# Woodcock Migration Report



## birdhntr (Jan 25, 2014)

Found two Saturday.














second pic was on the way back in and she ran up the trail passed me and bam pinned the bird.Woodducks squealing,frogs peeping,mallards chasing,and geese contesting for breeding grounds.Everything wants to go but the weather isn't cooperating.This warm-up this week should bring them through.Today I ran holly rec and did over 4 miles with two dogs and nothing to be had


----------



## bigmac (Nov 28, 2000)

Kicked up 4 yesterday, eggs on the ground


----------



## birdhntr (Jan 25, 2014)

bigmac said:


> Kicked up 4 yesterday, eggs on the ground


Location?


----------



## bigmac (Nov 28, 2000)

Monroe County


----------



## Tomfive5 (Dec 15, 2015)

My Dog flushed 2 this weekend.

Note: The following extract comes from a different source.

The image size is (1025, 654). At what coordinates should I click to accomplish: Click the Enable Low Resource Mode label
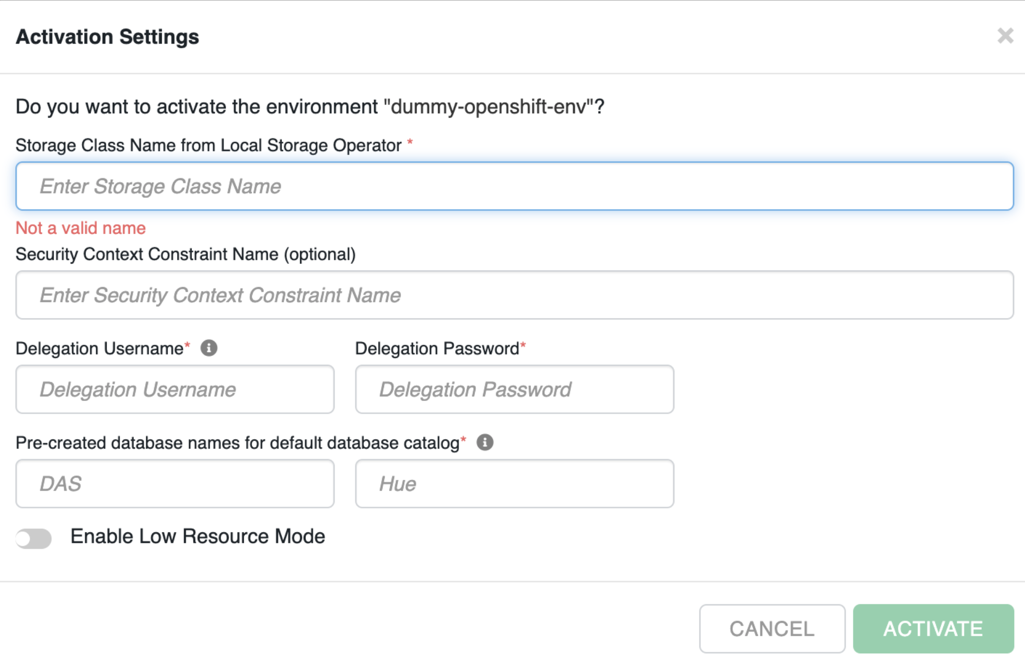pyautogui.click(x=196, y=536)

Arenac/Iosco Border


----------



## ab5228 (Nov 13, 2009)

Two tonight, Ionia county.


----------



## Jumpshootin' (Jul 6, 2000)

I flushed one yesterday while running my hounds in north-east Nebraska.


----------



## SWMbruiser (Jan 25, 2012)

Thick tonight in Clinton county

Sent from my XT1650 using Tapatalk


----------



## stickbow shooter (Dec 19, 2010)

Whole bunch here tonight in Wexford county.


----------



## setterpoint (Feb 20, 2015)

still no woodcock in kalkaska county .ran two diff places that has always held birds on there flight back should be any day now


----------



## birdhntr (Jan 25, 2014)

Eleven today in N.Oakland today.Started out with three unproductive points then thinking what's the deal then she pinned one.Then she was going all over like a pinball finding them taking me into the thickets of willow brush and autumn olive.It would takes minutes to go 50 to 75 yards to get to her and she did well.I am pleased I found them after my area was cleared.I also ran into the Natural Resource Manager in the cleared area and had a chat with him about how the migrating woodcock used this area every year and how important the willows were.They are working on native plants,grasses,and trees.He sad they contracted the Ruffed Grouse Society to clear the land.If they only knew about the woodcock they might have been surprised to know that I have had many 30 to 40 bird days there over many years.If the cover was still there I might have had one of those days yesterday.I was starting to think I wasn't going to find them.Those birds really got her going and will help prepare her for Gladwin.The search mode,range,and hunting objectives really turned on compared to all the outings with nothing to be had.I would say the migration action is heavy now.


----------



## setterpoint (Feb 20, 2015)

finaly seen a woodcock hear in kalkaska county didnt get a point on it running two dogs both were out to my right the bird was in the path but at l3ast there up this far next couple weeks should be great


----------



## birdhntr (Jan 25, 2014)

Well today was another day like Wednesday with a few more birds and a lot more unproductive points.She would stand while I fought through the brush and then I would mill around then she would break but nothing to show.Well over a half dozen lies for a dog that's usually honest.Then some she held and I went to flush and nothing and she broke and would relocate at a considerable distance.(20 Yds), bumping 2 and holding the rest after relocating.The rest were as it should be with an honest point in where I flushed the bird.Today was no wind and sunny(warm) so maybe that's the reason for the unproductive points.After a day of busting through jungle thickets for no reason I have a even higher appreciation for a real honest dogs lol.Last year it was always a bird this year she's maybe 70%,.She wore me down in that cover.SMH!


----------



## augustus0603 (Oct 24, 2005)

Ran up to one of my better spots near Grayling. Only 2 pointed in a spot i would expect to flush a lot more. Shorthair did well after being on the shelf for 5 months. She'll be 10 next month and still hits it hard. Consistently 60-100 yds out. My setter flaked out on me. Didnt want to hunt and ran back to the truck. I should have ran him first. I think he got overexcited.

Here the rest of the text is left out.